Ja w 96 po meczu z Widzewem w Stolicy ciężki wpierdol od psiarni, nocka w areszcie i sprawa karna. Żeby było śmiesznie o sprawie sobie przypomnieli w 2003 czy 2004.
najbardziej mnie rozpierdala jak coś się stanie to psiarnia wszystko zwala na kibiców a prawda jest taka że to głównie oni zaczepiają i prowokują (kto jeździł/jeździ na wyjazdy ten wie)
Aker przybili mi rozjebanie radiowozu którego nawet nie widziałem.
Trzy sprawy i apelacja. Świadków miałem co ze mną byli. Sprawa słowo nasze przeciwko słowu psów.
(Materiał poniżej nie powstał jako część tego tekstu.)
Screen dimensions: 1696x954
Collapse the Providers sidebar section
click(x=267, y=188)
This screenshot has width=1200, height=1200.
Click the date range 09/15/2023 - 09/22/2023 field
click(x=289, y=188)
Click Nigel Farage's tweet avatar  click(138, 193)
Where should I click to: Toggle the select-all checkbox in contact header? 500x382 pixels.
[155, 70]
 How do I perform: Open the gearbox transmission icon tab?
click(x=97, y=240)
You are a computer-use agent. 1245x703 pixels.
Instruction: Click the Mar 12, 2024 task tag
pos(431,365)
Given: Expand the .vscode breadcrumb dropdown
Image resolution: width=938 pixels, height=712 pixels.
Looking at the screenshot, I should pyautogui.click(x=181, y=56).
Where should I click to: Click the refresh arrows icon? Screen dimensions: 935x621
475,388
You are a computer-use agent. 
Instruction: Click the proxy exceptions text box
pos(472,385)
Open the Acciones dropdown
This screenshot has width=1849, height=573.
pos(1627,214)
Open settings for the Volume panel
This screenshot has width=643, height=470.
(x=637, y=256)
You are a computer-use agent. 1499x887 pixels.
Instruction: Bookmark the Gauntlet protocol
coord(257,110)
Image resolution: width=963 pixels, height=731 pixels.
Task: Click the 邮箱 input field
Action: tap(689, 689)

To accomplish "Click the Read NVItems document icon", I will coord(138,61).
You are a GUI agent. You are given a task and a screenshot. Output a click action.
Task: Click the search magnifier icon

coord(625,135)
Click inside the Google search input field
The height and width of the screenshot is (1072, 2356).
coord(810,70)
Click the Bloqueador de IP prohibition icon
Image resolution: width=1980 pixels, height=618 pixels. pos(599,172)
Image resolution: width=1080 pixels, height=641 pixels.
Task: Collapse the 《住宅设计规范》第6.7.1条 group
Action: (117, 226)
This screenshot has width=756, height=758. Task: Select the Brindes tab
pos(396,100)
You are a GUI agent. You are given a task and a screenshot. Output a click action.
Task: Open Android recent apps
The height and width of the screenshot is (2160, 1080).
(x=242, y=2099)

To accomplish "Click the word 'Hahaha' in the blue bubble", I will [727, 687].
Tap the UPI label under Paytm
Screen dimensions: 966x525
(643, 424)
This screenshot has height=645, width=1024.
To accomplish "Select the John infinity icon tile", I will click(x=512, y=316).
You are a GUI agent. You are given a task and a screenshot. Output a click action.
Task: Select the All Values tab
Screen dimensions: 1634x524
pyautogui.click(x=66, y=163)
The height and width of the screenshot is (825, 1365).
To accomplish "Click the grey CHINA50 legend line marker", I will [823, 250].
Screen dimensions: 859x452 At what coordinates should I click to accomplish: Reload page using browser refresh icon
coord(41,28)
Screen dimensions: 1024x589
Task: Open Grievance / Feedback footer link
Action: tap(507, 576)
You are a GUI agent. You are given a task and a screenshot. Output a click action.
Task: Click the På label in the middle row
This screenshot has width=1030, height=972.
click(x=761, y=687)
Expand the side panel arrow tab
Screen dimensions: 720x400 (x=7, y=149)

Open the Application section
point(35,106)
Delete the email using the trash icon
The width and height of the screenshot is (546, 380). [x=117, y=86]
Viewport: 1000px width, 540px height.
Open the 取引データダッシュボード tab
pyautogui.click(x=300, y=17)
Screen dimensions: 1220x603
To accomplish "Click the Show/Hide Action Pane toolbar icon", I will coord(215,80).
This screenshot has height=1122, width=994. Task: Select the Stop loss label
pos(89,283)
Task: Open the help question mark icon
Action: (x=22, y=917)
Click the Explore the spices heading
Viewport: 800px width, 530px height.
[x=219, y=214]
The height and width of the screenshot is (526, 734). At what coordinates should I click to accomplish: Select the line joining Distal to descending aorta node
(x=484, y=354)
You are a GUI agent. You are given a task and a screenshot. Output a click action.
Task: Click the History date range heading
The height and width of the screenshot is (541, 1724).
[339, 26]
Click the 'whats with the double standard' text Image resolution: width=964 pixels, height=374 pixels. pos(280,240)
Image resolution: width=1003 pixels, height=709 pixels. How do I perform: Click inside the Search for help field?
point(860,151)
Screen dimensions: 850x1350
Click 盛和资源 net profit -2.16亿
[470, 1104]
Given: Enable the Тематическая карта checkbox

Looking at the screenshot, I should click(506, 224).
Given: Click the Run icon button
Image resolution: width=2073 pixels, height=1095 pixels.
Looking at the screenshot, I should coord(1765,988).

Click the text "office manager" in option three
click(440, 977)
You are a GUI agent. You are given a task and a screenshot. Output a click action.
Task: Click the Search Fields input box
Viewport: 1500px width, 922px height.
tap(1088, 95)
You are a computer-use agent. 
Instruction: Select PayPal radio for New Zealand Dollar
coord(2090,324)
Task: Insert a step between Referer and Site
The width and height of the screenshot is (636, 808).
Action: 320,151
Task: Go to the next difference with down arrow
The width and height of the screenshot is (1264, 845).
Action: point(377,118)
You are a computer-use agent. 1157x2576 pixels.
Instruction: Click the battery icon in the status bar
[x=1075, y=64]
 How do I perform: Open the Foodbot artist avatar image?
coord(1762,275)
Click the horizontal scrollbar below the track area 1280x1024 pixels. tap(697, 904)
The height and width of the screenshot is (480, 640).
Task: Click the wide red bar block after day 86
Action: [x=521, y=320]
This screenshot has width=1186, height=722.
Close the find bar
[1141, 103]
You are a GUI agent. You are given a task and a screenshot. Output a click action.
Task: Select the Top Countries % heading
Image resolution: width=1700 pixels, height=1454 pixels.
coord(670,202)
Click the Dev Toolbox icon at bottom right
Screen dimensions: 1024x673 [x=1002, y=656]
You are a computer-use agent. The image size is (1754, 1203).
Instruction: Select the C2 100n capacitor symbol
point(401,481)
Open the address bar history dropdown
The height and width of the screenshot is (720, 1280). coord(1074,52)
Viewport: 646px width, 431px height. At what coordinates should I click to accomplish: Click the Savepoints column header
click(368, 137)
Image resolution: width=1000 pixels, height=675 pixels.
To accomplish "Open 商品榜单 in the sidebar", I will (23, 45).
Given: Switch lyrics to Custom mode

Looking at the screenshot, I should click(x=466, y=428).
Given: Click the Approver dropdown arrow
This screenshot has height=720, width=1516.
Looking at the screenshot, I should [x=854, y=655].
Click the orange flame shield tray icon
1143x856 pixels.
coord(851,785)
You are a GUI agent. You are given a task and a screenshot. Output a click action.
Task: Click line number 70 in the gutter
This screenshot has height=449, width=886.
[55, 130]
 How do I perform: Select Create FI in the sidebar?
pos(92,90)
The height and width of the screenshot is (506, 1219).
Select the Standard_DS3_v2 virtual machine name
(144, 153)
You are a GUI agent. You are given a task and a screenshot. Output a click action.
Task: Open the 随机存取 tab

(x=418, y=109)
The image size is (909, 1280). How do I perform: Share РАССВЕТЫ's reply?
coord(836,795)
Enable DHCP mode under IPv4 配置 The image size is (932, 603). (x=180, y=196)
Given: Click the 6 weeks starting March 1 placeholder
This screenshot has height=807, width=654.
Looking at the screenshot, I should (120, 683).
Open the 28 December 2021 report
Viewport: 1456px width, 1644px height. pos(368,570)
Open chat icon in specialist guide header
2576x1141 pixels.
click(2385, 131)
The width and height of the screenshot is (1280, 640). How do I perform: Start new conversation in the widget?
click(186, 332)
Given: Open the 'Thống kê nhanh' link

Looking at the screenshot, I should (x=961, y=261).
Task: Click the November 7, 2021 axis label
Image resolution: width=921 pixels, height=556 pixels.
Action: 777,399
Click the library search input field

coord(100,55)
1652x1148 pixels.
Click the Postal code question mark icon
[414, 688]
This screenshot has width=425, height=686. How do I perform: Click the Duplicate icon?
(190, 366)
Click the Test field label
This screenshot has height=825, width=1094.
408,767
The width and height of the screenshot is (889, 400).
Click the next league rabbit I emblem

Innych dowodów nie było.
Wyrok. Zapłacić 1000zł za rozjebany radiowóz.
Głupi byłem bo jak poszedłem do papugi w Kołobrzegu to jak się zapoznał z aktami to mówił żebym pojechał na pierwszą sprawę przyznał się i wystąpił o samoukaranie.
Ala ja nie i huj. Nic nie zrobiłem nie będę się przyznawał.
I cztery wyjazdy na sprawy do Warszawy, papuga że Stolicy wynajęty. I wszystko psu w dupę.